Sur la décision fixant le pays de destination :
17. Il résulte des points 10 à 14 que M. A... n'est pas fondé à demander l'annulation de la décision fixant le pays de destination par voie de conséquence de l'annulation de l'obligation de quitter le territoire français.
Sur l'interdiction de retour sur le territoire français :
18. En premier lieu, il résulte des points 10 à 14 que M. A... n'est pas fondé à demander l'annulation de la décision portant interdiction de retour sur le territoire français par voie de conséquence de l'annulation de l'obligation de quitter le territoire français.

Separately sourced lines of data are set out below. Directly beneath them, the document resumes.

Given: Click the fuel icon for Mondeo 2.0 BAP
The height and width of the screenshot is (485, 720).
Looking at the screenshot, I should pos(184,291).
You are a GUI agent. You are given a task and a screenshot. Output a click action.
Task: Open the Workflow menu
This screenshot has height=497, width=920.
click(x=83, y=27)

19. En second lieu, aux termes du III de l'article L. 511-1 du code de l'entrée et du séjour des étrangers et du droit d'asile : " L'autorité administrative, par une décision motivée, assortit l'obligation de quitter le territoire français d'une interdiction de retour sur le territoire français, d'une durée maximale de trois ans à compter de l'exécution de l'obligation de quitter le territoire français, lorsque aucun délai de départ volontaire n'a été accordé à l'étranger. / Des circonstances humanitaires peuvent toutefois justifier que l'autorité administrative ne prononce pas d'interdiction de retour. (...) ". Si M. A... est entré en France alors qu'il était encore mineur et a été scolarisé en France, ces éléments ne peuvent être regardés, en l'espèce, comme des circonstances humanitaires justifiant que le préfet ne prononce pas d'interdiction de retour. Par conséquent, le moyen tiré de la méconnaissance des dispositions du III de l'article L. 511-1 du code de l'entrée et du séjour des étrangers et du droit d'asile doit être écarté.

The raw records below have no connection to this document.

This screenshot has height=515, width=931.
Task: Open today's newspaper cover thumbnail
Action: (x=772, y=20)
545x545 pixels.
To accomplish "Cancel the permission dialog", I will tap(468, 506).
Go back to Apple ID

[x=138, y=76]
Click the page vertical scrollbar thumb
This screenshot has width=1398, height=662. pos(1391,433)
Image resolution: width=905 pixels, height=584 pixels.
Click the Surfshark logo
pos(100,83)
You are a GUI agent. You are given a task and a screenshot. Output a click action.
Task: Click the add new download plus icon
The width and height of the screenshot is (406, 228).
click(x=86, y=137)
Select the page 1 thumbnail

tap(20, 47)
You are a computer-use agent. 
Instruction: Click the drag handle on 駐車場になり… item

20. Il résulte de tout ce qui précède que M. A... n'est pas fondé à demander l'annulation de l'arrêté du 22 janvier 2020 du préfet de la Sarthe. Doivent être rejetées, par voie de conséquence, ses conclusions aux fins d'injonction et d'astreinte ainsi que celles tendant à l'application de l'article L. 761-1 du code de justice administrative.
DECIDE :
Article 1er : L'ordonnance n° 2000973 du 29 janvier 2020 du magistrat désigné par le président du tribunal administratif de Nantes est annulée.
Article 2 : La demande de M. A... présentée devant le tribunal administratif de Nantes et ses conclusions présentées en appel sont rejetées.
Article 3 : Le présent arrêt sera notifié à M. D... A... et au ministre de l'intérieur.
Copie en sera adressée au préfet de la Sarthe.
Délibéré après l'audience du 27 mai 2021, à laquelle siégeaient :
- M. Geffray, président,
- M. Brasnu, premier conseiller,
- Mme B..., première conseillère.
Rendu public par mise à disposition au greffe le 10 juin 2021.
La rapporteure,
P. B...Le président,
J-E. Geffray
La greffière,
E. Haubois
La République mande et ordonne au ministre de l'intérieur en ce qui le concerne, et à tous huissiers de justice à ce requis en ce qui concerne les voies de droit commun contre les parties privées, de pourvoir à l'exécution de la présente décision.